THE TASK: All lines in the data that hold the word "agent" need copying.

[Saved entries]

^^^^^^^^

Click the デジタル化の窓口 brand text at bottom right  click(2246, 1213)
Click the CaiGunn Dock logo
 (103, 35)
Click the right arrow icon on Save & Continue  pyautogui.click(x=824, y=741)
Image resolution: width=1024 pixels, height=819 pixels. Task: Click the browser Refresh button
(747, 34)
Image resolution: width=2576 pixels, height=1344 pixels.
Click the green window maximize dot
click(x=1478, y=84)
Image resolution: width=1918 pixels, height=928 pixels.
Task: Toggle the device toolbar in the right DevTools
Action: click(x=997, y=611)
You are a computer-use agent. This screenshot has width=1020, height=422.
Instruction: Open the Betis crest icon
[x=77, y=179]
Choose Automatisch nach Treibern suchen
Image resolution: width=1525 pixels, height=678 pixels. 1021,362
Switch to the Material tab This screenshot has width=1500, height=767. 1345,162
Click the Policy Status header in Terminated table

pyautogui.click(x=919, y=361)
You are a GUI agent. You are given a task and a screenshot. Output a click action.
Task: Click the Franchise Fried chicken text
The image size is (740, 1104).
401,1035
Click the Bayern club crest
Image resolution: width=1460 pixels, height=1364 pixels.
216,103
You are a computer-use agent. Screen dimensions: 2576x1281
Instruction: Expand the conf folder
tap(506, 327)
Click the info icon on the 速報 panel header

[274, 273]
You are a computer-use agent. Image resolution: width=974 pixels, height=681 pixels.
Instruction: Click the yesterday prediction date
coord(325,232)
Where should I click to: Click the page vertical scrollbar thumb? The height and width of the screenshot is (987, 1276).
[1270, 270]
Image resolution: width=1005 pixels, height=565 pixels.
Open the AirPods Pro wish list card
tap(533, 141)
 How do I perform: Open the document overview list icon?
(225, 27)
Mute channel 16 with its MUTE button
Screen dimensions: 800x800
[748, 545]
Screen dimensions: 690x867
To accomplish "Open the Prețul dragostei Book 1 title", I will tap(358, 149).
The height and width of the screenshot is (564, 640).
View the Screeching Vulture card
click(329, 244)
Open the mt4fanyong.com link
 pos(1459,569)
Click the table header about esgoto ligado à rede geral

^^^^^^^^

EXERCISE ANSWER:
You are a computer-use agent. This screenshot has width=1020, height=422.
You are a GUI agent. You are given a task and a screenshot. Output a click action.
You are a computer-use agent. Screen dimensions: 2576x1281
You are a computer-use agent. Image resolution: width=974 pixels, height=681 pixels.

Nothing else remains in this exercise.